**Texte source:**
La dissuasion nucléaire européenne : un débat opportun ?

Les récents propos de Donald Trump sur la possibilité d’une absence d’intervention des États-Unis en cas d’attaque russe contre l’un des pays de l’OTAN remettent en lumière la vulnérabilité sécuritaire européenne. Ernst Stetter, conseiller spécial du président de la Fondation Jean-Jaurès pour l’Europe, analyse ici la façon dont le débat sur la sécurité nucléaire de l’Union européenne est envisagé en Allemagne.

Katarina Barley, tête de liste du SPD (S&D) aux élections européennes, a récemment souligné lors d’une interview accordée au journal Tagesspiegel que, à long terme, l’Europe ne pourra plus compter sur le soutien américain. Cette situation pousse selon elle à envisager sérieusement l’acquisition d’armes nucléaires propres, avant même la constitution d’une armée européenne.

Ces propos doivent être mis en parallèle avec ceux de Donald Trump, probable candidat républicain aux élections américaines de novembre prochain, qui, lors d’un récent rassemblement électoral, a suscité une consternation internationale en déclarant qu’il ne protégerait pas les alliés défaillants de l’OTAN en cas de réélection, allant même jusqu’à encourager la Russie à agir à sa guise.

Boris Pistorius, ministre de la Défense allemand, a exprimé son incompréhension face à l’idée d’un système de dissuasion nucléaire supplémentaire en Europe. Il estime que cette question est d’une telle complexité qu’il ne faudrait pas l’aborder précipitamment. Il critique en particulier le fait que cette discussion soit suscitée par les propos de Donald Trump, tenus dans le contexte de la campagne électorale.

**Consignes écrites:**
**1)** D'après l'article sur la dissuasion nucléaire européenne, à quel journal Katarina Barley a-t-elle donné son interview ?
**2)** Traduisez en anglais cette phrase de l'article sur la dissuasion nucléaire européenne : « Il estime que cette question est d’une telle complexité qu’il ne faudrait pas l’aborder précipitamment. »
Le matériel placé après l'article ne joue aucun rôle dans ce travail.

Coordonnées des éléments:

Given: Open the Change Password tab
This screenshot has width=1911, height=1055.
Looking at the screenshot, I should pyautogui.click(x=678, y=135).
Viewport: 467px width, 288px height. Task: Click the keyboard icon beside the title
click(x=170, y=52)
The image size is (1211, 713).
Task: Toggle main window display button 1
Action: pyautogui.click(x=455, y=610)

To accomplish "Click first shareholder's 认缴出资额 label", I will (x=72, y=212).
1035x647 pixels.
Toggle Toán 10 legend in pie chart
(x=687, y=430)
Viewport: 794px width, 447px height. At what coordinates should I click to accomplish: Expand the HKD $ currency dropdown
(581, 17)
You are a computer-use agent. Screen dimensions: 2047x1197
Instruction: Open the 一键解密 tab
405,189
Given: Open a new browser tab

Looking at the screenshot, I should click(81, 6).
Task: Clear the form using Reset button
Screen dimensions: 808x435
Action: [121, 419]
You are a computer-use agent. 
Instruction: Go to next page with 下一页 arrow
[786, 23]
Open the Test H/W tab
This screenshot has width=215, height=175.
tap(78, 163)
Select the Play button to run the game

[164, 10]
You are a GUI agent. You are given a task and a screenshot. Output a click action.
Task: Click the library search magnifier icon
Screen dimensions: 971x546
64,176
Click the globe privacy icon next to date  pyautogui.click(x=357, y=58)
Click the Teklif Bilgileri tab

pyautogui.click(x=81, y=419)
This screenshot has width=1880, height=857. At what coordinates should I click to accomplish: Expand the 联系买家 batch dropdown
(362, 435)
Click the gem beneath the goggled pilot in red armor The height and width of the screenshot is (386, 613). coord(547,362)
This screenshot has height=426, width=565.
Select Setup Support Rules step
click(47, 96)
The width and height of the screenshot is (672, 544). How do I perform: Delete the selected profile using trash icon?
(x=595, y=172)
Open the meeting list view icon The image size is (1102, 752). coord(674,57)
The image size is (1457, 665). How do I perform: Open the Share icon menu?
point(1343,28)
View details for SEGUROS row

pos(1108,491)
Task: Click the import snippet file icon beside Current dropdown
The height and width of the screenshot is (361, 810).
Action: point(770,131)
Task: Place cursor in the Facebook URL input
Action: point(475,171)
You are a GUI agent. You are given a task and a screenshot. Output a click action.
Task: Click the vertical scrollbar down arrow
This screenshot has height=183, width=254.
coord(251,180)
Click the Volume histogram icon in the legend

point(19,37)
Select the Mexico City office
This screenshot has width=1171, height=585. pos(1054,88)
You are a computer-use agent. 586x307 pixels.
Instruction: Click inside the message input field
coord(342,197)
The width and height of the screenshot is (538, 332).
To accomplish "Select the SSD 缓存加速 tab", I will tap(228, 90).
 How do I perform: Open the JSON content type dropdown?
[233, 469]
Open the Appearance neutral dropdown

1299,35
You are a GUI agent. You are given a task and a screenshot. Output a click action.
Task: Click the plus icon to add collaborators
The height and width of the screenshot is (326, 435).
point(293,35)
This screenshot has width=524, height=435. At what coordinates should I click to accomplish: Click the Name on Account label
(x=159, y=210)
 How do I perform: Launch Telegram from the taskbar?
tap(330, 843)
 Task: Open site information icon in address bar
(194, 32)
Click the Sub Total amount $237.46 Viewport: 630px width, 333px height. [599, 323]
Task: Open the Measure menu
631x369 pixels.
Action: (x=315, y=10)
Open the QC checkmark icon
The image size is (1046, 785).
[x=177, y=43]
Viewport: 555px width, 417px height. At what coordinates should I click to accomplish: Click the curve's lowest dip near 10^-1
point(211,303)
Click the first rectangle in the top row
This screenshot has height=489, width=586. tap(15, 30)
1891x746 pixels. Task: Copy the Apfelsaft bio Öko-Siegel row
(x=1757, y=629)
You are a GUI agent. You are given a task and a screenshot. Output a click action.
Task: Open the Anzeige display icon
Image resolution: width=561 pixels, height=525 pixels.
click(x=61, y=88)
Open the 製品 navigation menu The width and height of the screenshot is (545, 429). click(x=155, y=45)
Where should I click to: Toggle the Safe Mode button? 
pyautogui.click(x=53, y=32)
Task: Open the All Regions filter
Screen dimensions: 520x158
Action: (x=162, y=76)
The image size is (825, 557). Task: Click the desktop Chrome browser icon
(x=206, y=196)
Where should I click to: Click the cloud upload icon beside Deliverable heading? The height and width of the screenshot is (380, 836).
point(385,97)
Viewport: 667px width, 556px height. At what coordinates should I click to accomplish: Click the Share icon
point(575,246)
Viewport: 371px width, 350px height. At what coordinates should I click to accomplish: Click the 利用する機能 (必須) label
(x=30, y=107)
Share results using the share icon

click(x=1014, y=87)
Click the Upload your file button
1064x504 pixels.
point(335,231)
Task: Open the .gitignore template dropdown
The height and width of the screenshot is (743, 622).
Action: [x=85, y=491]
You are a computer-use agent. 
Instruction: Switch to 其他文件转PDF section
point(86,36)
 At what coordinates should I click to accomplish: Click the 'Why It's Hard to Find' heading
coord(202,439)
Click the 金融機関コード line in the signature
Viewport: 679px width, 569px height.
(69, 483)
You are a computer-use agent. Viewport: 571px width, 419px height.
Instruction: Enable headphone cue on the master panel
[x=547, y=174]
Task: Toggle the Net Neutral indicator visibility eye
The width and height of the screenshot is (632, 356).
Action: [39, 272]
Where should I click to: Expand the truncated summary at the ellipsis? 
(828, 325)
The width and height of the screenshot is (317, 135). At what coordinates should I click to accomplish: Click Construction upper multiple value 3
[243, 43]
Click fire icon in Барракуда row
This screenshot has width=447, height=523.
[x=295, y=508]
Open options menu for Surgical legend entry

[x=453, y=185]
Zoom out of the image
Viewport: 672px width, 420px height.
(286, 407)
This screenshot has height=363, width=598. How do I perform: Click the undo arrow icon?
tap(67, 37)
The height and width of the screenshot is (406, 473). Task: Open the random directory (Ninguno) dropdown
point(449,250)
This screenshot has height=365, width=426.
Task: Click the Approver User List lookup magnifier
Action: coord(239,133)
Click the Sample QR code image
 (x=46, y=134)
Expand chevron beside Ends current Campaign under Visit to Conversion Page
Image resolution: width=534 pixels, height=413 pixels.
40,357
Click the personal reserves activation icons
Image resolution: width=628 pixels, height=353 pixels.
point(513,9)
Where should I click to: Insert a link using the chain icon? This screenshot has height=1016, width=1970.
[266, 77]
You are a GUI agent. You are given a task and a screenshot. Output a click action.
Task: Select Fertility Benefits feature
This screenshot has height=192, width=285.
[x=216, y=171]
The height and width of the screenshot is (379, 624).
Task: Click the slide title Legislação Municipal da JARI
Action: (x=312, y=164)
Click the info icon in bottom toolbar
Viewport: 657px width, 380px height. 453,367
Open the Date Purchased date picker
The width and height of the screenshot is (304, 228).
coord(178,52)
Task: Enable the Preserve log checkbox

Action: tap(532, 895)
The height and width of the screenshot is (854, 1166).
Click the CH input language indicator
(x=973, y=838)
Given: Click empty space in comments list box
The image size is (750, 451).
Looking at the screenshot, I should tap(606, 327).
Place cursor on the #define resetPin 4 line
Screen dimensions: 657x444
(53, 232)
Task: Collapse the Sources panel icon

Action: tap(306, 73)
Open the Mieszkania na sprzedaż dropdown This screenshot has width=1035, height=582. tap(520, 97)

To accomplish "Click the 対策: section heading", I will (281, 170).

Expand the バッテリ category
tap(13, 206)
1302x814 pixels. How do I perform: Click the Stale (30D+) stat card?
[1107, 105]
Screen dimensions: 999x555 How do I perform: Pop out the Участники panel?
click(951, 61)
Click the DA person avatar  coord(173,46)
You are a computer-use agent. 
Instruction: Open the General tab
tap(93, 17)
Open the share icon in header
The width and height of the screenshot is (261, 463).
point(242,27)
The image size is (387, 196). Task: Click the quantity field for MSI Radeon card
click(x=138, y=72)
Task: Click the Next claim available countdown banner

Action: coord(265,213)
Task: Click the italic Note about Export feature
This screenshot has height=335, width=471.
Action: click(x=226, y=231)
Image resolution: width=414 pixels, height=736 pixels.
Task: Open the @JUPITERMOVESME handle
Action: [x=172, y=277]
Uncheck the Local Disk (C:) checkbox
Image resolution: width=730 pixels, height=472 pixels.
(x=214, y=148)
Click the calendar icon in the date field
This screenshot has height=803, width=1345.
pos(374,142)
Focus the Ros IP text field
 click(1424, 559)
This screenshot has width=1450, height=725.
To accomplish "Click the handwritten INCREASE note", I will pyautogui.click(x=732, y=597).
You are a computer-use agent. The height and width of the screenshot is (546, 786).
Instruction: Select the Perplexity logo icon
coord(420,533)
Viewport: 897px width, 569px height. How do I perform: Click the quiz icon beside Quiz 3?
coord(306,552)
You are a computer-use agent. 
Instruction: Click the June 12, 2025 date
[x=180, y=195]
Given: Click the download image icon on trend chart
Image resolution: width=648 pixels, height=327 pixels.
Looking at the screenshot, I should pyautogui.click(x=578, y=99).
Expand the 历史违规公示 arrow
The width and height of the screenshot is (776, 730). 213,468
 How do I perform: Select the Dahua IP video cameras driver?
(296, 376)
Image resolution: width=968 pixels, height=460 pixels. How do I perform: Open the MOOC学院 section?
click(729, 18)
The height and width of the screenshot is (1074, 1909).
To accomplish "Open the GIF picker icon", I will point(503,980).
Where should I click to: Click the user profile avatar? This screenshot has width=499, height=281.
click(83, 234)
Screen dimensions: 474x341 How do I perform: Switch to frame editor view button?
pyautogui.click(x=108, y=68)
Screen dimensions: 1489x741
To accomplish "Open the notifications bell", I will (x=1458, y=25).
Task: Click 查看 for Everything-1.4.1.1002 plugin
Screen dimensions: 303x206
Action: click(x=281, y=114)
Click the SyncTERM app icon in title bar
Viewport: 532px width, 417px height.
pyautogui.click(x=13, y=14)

**Corrigé des exercices:**
**1)** Au Tagesspiegel.

**2)** He believes that this issue is so complex that it should not be approached hastily.